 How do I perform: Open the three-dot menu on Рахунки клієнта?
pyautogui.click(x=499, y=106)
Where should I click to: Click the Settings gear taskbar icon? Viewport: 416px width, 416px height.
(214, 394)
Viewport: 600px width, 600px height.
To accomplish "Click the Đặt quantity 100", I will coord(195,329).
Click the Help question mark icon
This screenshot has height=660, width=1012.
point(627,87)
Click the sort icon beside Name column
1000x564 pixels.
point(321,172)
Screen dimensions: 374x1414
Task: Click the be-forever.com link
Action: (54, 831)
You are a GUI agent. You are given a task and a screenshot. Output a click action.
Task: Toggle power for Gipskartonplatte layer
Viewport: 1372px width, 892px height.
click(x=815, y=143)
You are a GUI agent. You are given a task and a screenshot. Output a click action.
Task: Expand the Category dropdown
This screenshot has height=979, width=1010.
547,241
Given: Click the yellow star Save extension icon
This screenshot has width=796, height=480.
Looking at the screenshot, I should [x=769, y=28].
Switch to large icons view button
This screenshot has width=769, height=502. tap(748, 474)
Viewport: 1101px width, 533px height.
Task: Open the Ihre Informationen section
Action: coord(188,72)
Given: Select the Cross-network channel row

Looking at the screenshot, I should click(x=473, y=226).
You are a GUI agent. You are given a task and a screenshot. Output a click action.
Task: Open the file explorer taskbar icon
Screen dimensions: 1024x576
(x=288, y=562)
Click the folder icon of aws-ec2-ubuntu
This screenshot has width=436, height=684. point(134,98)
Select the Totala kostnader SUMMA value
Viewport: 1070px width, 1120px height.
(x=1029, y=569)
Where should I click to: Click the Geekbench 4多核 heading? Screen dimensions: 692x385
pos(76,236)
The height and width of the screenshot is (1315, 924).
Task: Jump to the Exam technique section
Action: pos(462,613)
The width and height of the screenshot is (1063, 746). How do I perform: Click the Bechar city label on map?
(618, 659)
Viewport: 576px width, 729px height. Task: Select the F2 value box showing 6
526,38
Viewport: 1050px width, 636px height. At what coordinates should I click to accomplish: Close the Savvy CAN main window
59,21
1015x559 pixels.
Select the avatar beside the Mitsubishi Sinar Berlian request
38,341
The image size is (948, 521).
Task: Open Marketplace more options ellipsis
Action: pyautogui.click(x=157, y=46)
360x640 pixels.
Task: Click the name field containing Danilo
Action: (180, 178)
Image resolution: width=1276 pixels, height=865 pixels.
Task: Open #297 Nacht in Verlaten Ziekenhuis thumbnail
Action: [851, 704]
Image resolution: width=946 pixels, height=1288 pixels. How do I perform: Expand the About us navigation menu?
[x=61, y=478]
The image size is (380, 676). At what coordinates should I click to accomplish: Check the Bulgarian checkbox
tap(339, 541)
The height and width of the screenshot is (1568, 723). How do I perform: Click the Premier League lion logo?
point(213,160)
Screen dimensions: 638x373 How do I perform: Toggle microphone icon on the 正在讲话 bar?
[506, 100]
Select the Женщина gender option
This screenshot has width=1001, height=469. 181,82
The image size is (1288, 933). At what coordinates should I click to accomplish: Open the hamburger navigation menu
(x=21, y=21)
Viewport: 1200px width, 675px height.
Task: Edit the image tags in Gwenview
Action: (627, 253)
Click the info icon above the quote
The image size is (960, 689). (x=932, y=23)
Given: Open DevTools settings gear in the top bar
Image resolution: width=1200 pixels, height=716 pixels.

▶ [Work task]: Return every line above exactly as it stands.

▶ [Exercise response]:
 How do I perform: Open the three-dot menu on Рахунки клієнта?
pyautogui.click(x=499, y=106)
Where should I click to: Click the Settings gear taskbar icon? Viewport: 416px width, 416px height.
(214, 394)
Viewport: 600px width, 600px height.
To accomplish "Click the Đặt quantity 100", I will coord(195,329).
Click the Help question mark icon
This screenshot has height=660, width=1012.
point(627,87)
Click the sort icon beside Name column
1000x564 pixels.
point(321,172)
Screen dimensions: 374x1414
Task: Click the be-forever.com link
Action: (54, 831)
You are a GUI agent. You are given a task and a screenshot. Output a click action.
Task: Toggle power for Gipskartonplatte layer
Viewport: 1372px width, 892px height.
click(x=815, y=143)
You are a GUI agent. You are given a task and a screenshot. Output a click action.
Task: Expand the Category dropdown
This screenshot has height=979, width=1010.
547,241
Given: Click the yellow star Save extension icon
This screenshot has width=796, height=480.
Looking at the screenshot, I should [x=769, y=28].
Switch to large icons view button
This screenshot has width=769, height=502. tap(748, 474)
Viewport: 1101px width, 533px height.
Task: Open the Ihre Informationen section
Action: coord(188,72)
Given: Select the Cross-network channel row

Looking at the screenshot, I should click(x=473, y=226).
You are a GUI agent. You are given a task and a screenshot. Output a click action.
Task: Open the file explorer taskbar icon
Screen dimensions: 1024x576
(x=288, y=562)
Click the folder icon of aws-ec2-ubuntu
This screenshot has width=436, height=684. point(134,98)
Select the Totala kostnader SUMMA value
Viewport: 1070px width, 1120px height.
(x=1029, y=569)
Where should I click to: Click the Geekbench 4多核 heading? Screen dimensions: 692x385
pos(76,236)
The height and width of the screenshot is (1315, 924).
Task: Jump to the Exam technique section
Action: pos(462,613)
The width and height of the screenshot is (1063, 746). How do I perform: Click the Bechar city label on map?
(618, 659)
Viewport: 576px width, 729px height. Task: Select the F2 value box showing 6
526,38
Viewport: 1050px width, 636px height. At what coordinates should I click to accomplish: Close the Savvy CAN main window
59,21
1015x559 pixels.
Select the avatar beside the Mitsubishi Sinar Berlian request
38,341
The image size is (948, 521).
Task: Open Marketplace more options ellipsis
Action: pyautogui.click(x=157, y=46)
360x640 pixels.
Task: Click the name field containing Danilo
Action: (180, 178)
Image resolution: width=1276 pixels, height=865 pixels.
Task: Open #297 Nacht in Verlaten Ziekenhuis thumbnail
Action: [851, 704]
Image resolution: width=946 pixels, height=1288 pixels. How do I perform: Expand the About us navigation menu?
[x=61, y=478]
The image size is (380, 676). At what coordinates should I click to accomplish: Check the Bulgarian checkbox
tap(339, 541)
The height and width of the screenshot is (1568, 723). How do I perform: Click the Premier League lion logo?
point(213,160)
Screen dimensions: 638x373 How do I perform: Toggle microphone icon on the 正在讲话 bar?
[506, 100]
Select the Женщина gender option
This screenshot has width=1001, height=469. 181,82
The image size is (1288, 933). At what coordinates should I click to accomplish: Open the hamburger navigation menu
(x=21, y=21)
Viewport: 1200px width, 675px height.
Task: Edit the image tags in Gwenview
Action: (627, 253)
Click the info icon above the quote
The image size is (960, 689). (x=932, y=23)
Given: Open DevTools settings gear in the top bar
Image resolution: width=1200 pixels, height=716 pixels.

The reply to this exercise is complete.